Takashi (Restaurant, Bucktown)
Chicago foodies must be discerning in the world of fusion restaurants. Slapping two different regional cuisines together might make a restaurant interesting but it doesn’t make it good. But if you’re looking for a safe bet then put your chips on Takashi, a French/Japanese small plate restaurant in Bucktown simply named after the Chef, James Beard award winner Takashi Yagihashi.

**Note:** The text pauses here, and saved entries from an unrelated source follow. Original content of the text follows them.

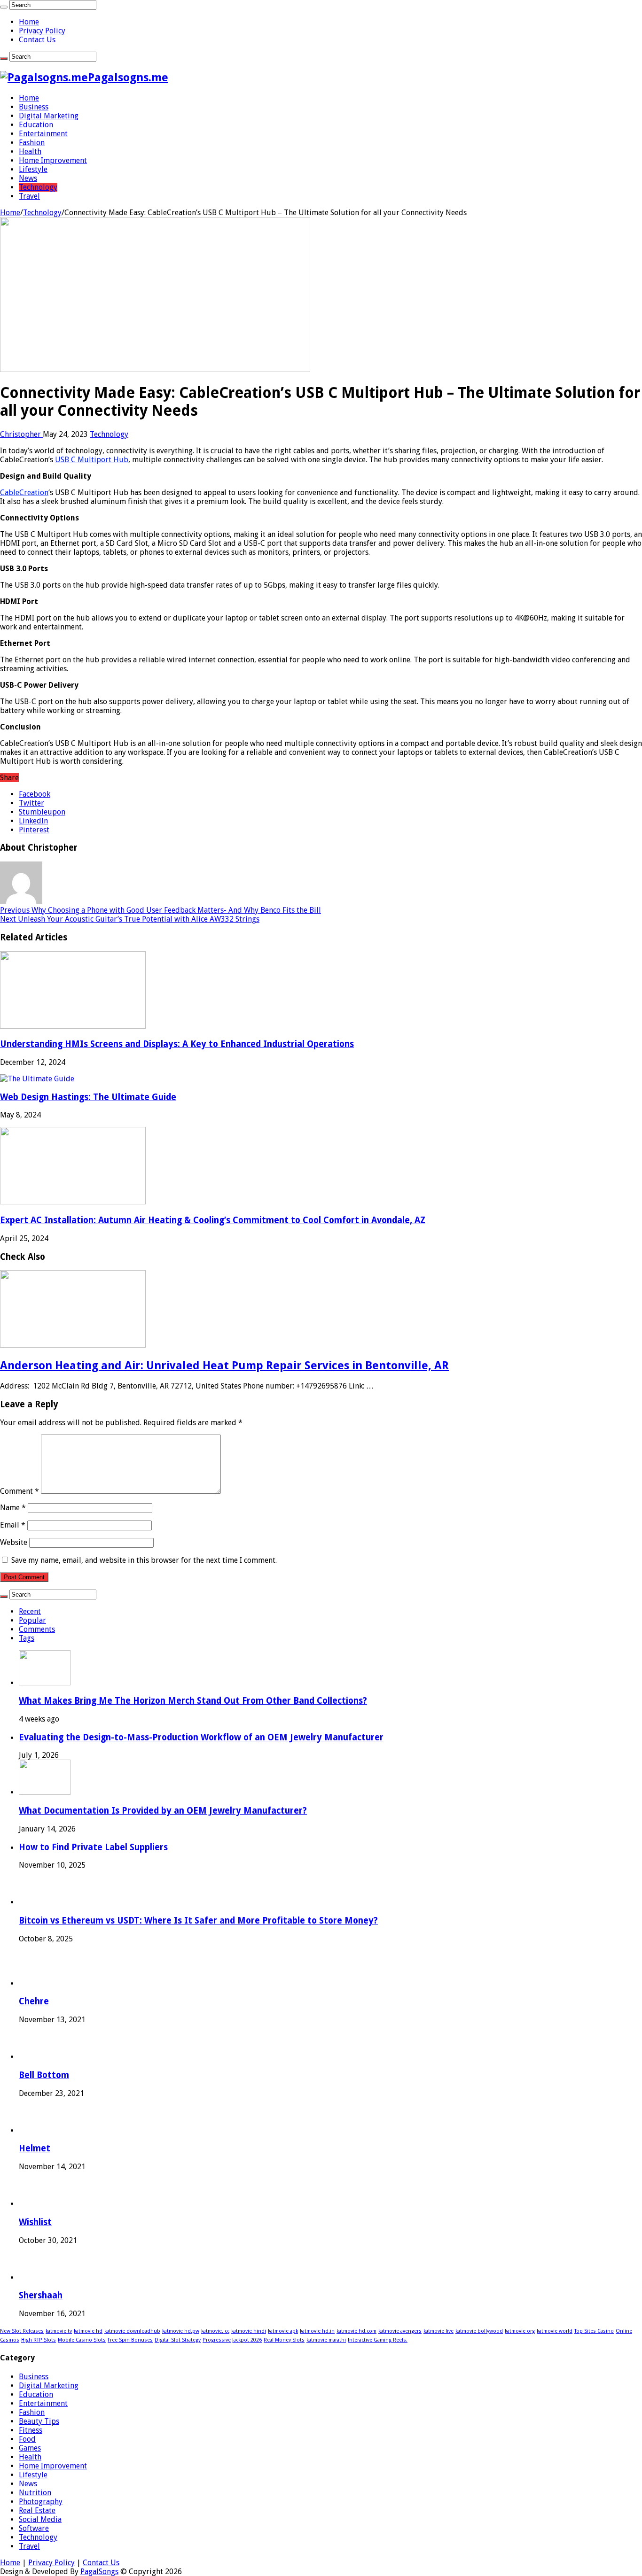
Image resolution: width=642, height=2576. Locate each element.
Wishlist (35, 2222)
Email (12, 1525)
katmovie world (554, 2331)
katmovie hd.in (317, 2331)
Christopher (21, 434)
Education (36, 124)
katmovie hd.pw (180, 2331)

The place is tiny and the plates aren’t much bigger but each item is so exquisitely executed that even when you think you’ve had a similar dish before the tastes quickly inform you otherwise. We’ve all had Spring Rolls of course, but when the caviar is actually good caviar and they’ve implanted tiny bits of baguette instead of tempura to give that enjoyable crunch to the soft sushi, the dish’s originality is quickly overshadowed by its flavor and texture. The Soy-Ginger Caramel Pork Belly is essentially a deconstructed Pork Bun (the Chinese dim sum dish known as char siu baau) but the belly is so perfect in itself atop pristine pillows of steamed dough I might never be able to eat a traditional Pork Bun again. Everything else was fantastic as well but I could eat these two items alone at their intimate bar with a glass of Hachino Nest Beer and find inner peace.